Press TV, Indian-Controlled Kashmir

During the past week, Kashmir witnessed two targeted killings: a non-local bank manager from the western Indian state of Rajasthan and a Kashmiri pandit school teacher. Fear has once again gripped the troubled valley region and local minority Hindus known as Kashmir Pandits fear a repeat of the 1990s scenario.

At that time, full-blown insurgency against Indian rule had begun in Kashmir and the Muslim majority population was up in arms against the Indian rule, seeking an independent Kashmir or a merger with Pakistan.

Scores of families who had returned to Kashmir valley after a relief and rehabilitation package was announced by the Indian prime minister in 2010 are once again seeking an exit from the trouble-torn valley and accuse the government of faking normalcy in Kashmir.

Since the abrogation of Kashmir's semi-autonomous status in August 2019, there has been a sharp rise in attacks against Kashmiri pandits and nonlocals.
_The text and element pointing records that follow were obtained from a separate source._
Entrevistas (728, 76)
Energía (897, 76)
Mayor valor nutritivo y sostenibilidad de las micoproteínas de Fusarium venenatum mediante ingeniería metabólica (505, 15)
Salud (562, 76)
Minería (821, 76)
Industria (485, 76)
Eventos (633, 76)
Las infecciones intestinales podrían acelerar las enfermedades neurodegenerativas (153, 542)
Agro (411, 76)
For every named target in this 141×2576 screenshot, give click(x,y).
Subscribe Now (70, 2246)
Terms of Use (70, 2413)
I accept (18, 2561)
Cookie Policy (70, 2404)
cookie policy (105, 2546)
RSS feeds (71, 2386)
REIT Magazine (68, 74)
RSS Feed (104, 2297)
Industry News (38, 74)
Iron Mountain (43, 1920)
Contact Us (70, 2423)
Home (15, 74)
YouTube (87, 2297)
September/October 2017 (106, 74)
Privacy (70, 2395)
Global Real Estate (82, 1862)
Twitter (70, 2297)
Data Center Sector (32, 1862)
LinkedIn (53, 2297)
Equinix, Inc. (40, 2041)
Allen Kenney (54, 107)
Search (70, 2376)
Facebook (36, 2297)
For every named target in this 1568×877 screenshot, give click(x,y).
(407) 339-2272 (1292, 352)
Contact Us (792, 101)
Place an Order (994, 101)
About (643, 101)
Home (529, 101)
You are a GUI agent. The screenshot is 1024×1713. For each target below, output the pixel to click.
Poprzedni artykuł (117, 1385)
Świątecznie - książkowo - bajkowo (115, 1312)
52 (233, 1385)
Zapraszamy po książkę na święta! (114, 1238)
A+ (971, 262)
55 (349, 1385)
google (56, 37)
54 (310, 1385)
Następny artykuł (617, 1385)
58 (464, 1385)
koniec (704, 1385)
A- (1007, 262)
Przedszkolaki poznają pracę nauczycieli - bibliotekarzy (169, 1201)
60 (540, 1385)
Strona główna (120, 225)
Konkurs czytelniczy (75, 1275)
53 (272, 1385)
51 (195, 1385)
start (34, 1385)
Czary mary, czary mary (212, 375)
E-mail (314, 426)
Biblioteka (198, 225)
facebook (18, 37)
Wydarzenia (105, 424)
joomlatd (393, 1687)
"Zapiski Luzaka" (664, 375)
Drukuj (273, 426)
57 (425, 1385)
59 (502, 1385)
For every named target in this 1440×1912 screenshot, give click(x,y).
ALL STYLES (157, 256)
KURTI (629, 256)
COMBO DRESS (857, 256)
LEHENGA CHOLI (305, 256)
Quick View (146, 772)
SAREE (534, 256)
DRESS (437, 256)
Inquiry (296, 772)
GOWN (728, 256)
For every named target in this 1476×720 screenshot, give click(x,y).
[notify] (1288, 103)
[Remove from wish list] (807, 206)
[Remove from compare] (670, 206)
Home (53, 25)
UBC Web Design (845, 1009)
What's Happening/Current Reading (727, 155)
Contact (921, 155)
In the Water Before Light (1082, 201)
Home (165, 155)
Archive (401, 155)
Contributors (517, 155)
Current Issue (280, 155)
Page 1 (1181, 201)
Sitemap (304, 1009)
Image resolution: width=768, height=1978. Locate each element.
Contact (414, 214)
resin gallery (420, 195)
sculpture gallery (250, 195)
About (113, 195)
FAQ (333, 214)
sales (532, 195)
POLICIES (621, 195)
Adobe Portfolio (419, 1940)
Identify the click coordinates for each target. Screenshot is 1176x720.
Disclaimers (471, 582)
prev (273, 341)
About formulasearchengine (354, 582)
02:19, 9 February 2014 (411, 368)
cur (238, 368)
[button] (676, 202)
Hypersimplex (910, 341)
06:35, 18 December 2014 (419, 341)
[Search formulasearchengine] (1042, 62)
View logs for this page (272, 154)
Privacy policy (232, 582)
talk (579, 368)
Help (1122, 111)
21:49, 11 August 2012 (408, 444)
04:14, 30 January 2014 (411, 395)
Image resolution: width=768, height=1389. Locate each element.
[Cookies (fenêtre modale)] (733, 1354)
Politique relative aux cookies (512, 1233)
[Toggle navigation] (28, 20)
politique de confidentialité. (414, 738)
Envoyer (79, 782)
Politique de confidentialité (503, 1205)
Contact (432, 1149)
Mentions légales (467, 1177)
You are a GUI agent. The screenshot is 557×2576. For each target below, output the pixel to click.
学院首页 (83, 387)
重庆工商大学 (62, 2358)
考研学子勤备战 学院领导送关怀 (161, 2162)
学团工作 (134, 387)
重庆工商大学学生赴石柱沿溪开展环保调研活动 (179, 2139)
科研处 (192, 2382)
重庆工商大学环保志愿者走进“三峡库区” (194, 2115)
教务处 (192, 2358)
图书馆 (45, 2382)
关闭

Anti-India militia in Kashmir see the pundits, non-locals and even the local Muslims employed in the government sectors, like police and other departments, as collaborators of the Indian regime in this Muslim-majority region.

Since the beginning of the year 2022, a total of 16 targeted killings occurred in Kashmir; 12 of which targeted Muslims. In Muslim-majority Kashmir, for centuries Hindus and Muslims have lived side by side in harmony. However, the political turmoil in the region in the early 1990s forced more than 250,000 Kashmiri Hindus to flee.

According to government estimates, a total of 209 Kashmiri Hindus were killed between 1989 to 2008 and this forced their mass migration from the valley region. Kashmiri Muslims support the return of Hindus to the valley, but oppose the idea of separate settlements being given to them.

Since Kashmir's special status was eroded in 2019, Prime Minister Narendra Modi's BJP government has implemented new laws and policies that local Muslims say are aimed at changing the demographics of the region. Kashmir valley is the world's largest militarized zone with estimates saying more than half a million Indian soldiers are stationed in the valley.

After the fresh spate of violence, New Delhi has ordered reinforcement ahead of the annual Hindu pilgrimage. Suspecting more targeted attacks, security has been beefed up in and around Kashmir.

Amid mounting tensions, the Indian administration has denied the relocation demand of Kashmiri Hindus. However, fearing a repeat of the 1990s, many have already started to flee the region, saying their lives matter and no politicking in the name of Kashmir pandits.